(PROBLEM DESCRIPTION) Transcribe every entry that follows exactly, omitting all pictures.
------ PROVIDED RECORDS
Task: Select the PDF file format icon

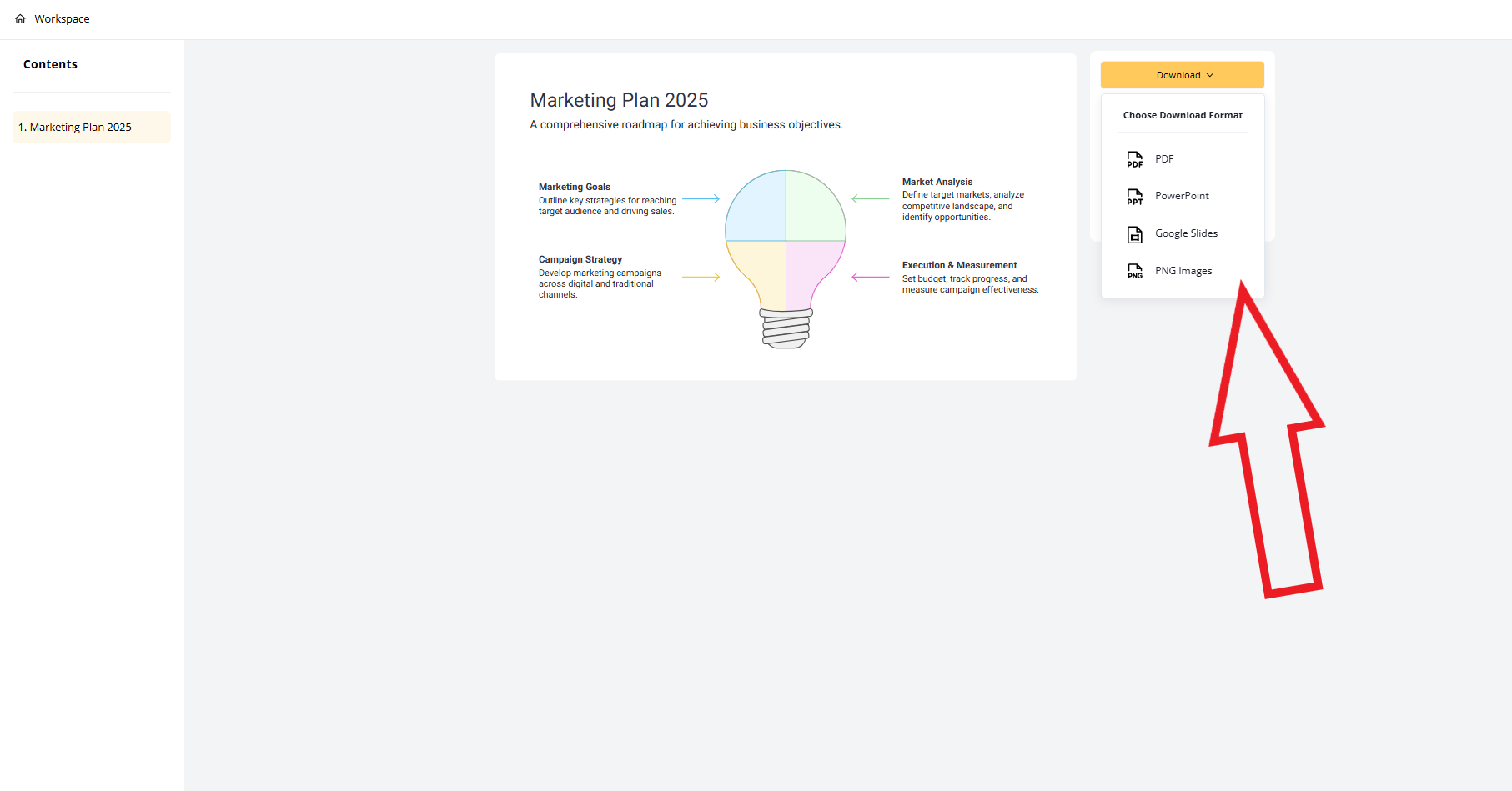Action: tap(1134, 158)
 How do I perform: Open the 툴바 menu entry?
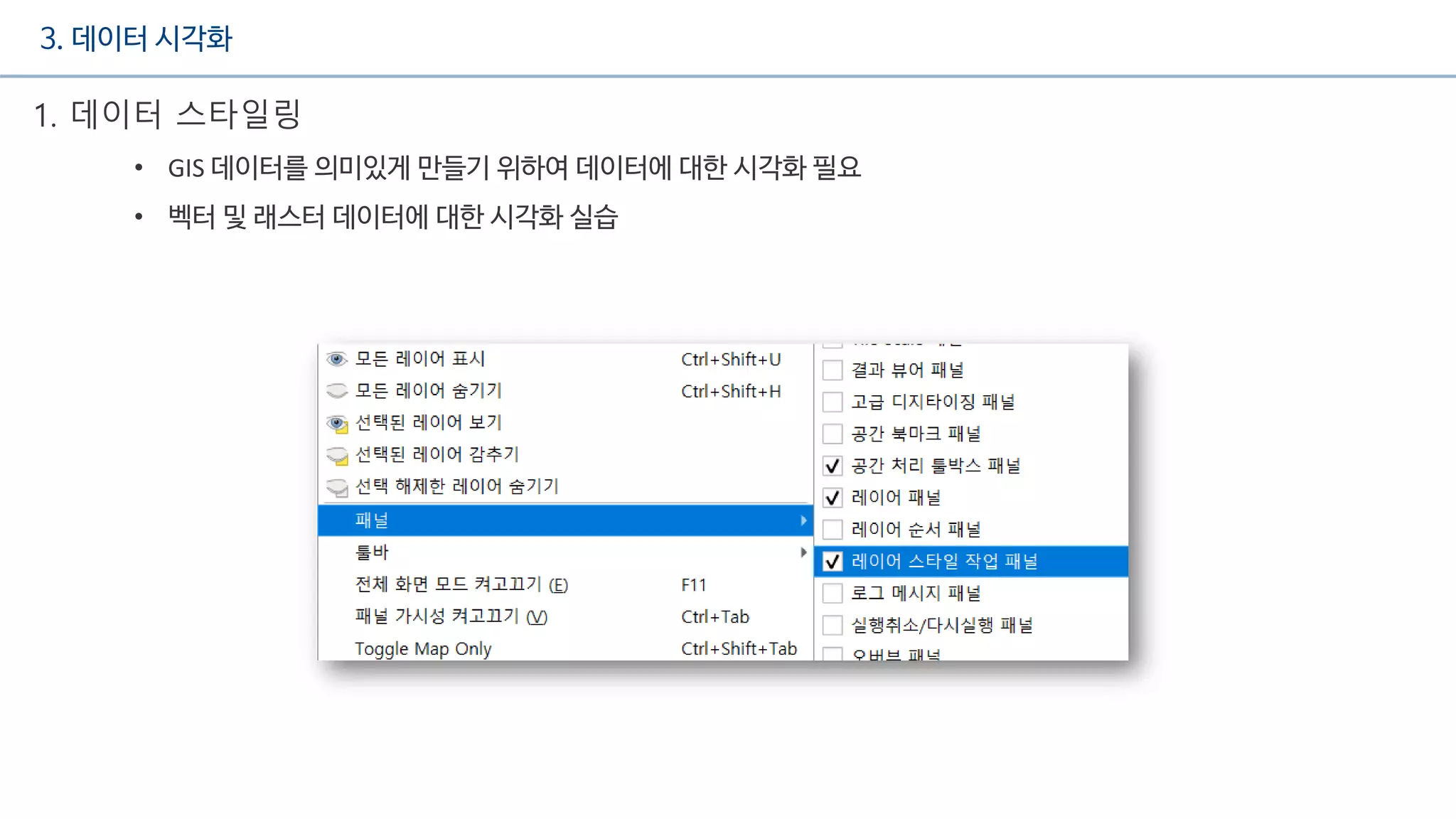(x=372, y=552)
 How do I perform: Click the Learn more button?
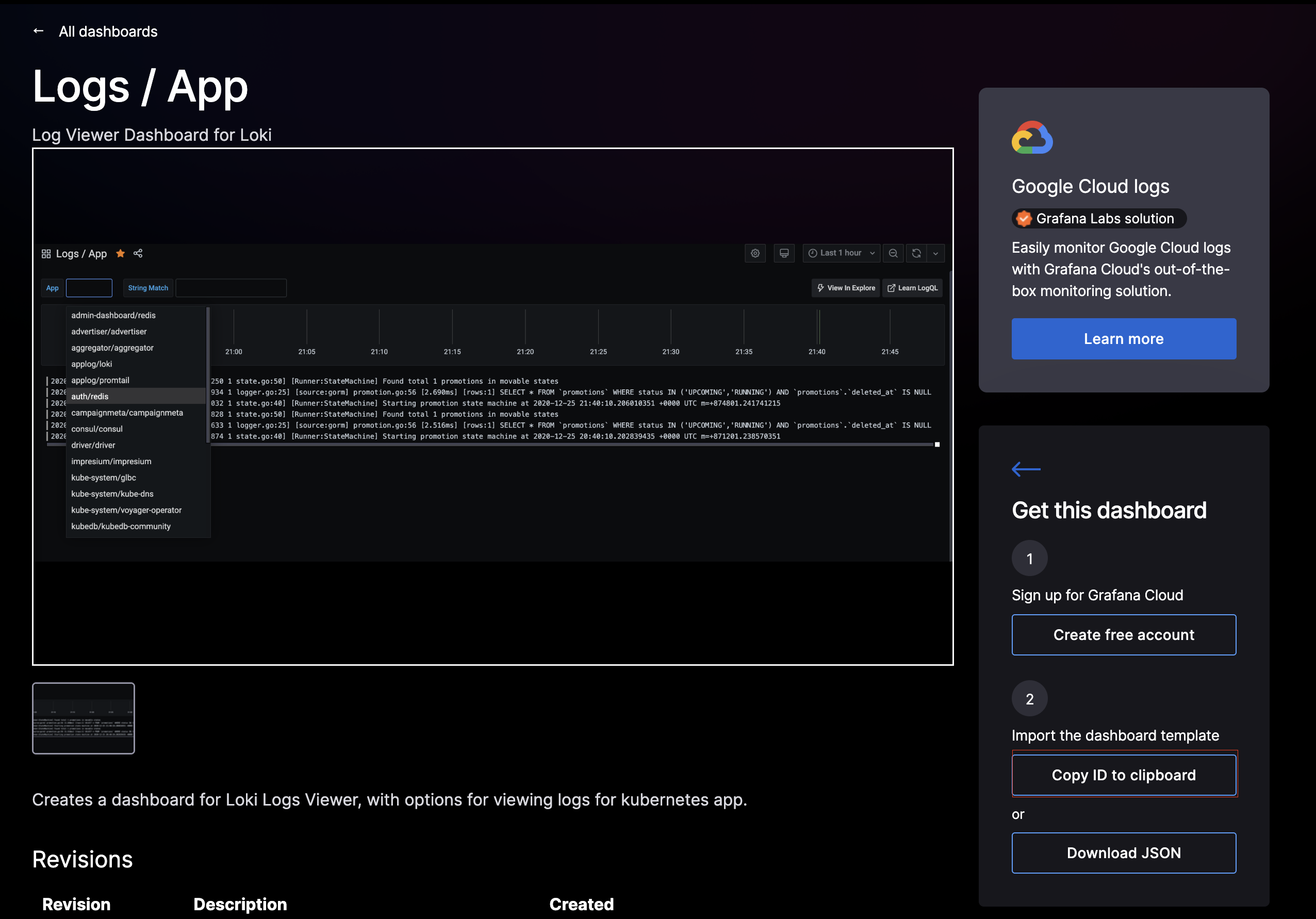coord(1124,339)
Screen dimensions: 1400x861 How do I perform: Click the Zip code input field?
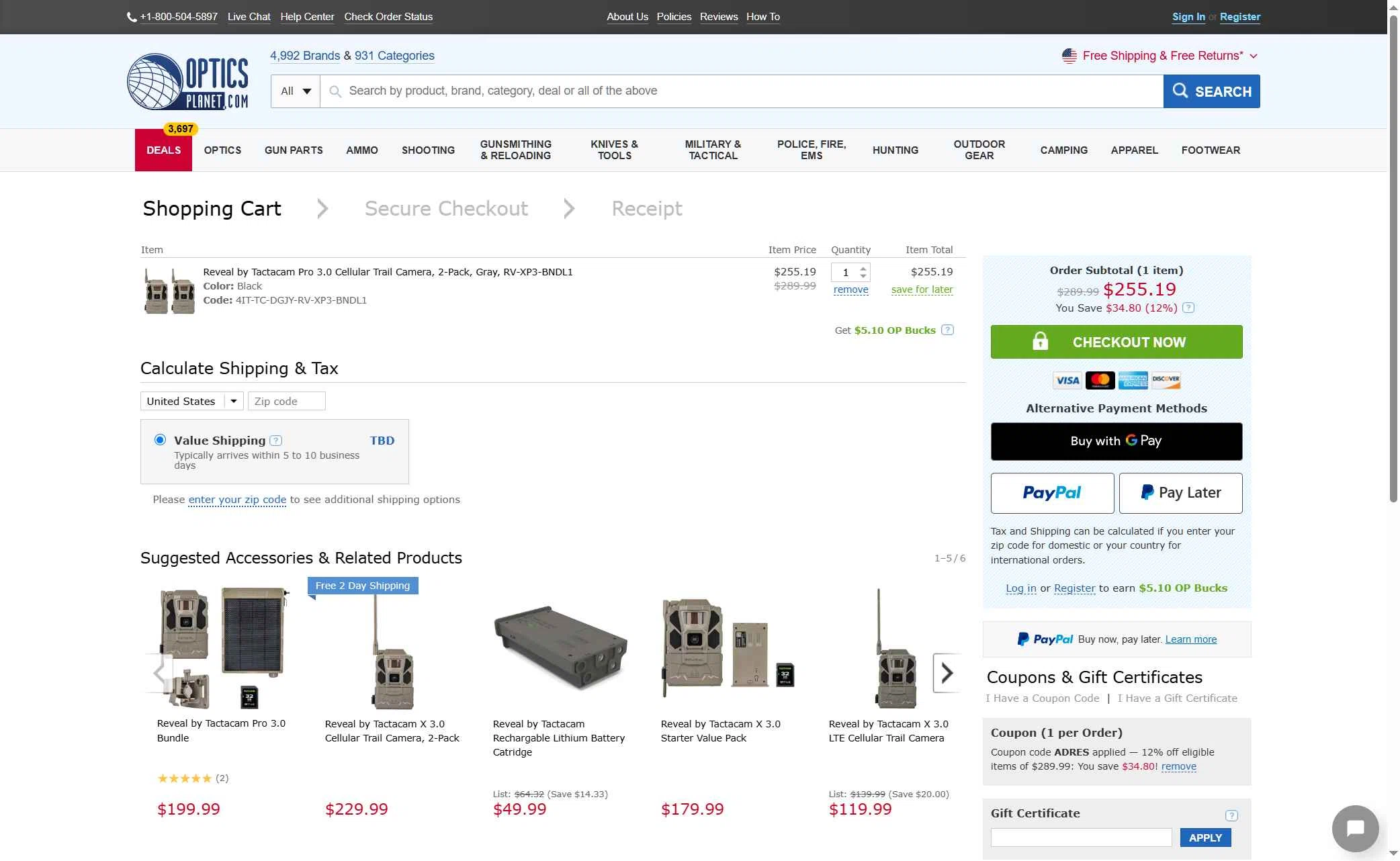(x=286, y=401)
------------
(OUTPUT OF THE EXERCISE)
Task: Select the PDF file format icon

Action: tap(1134, 158)
 How do I perform: Open the 툴바 menu entry?
(x=372, y=552)
 How do I perform: Click the Learn more button?
coord(1124,339)
Screen dimensions: 1400x861 How do I perform: Click the Zip code input field?
(x=286, y=401)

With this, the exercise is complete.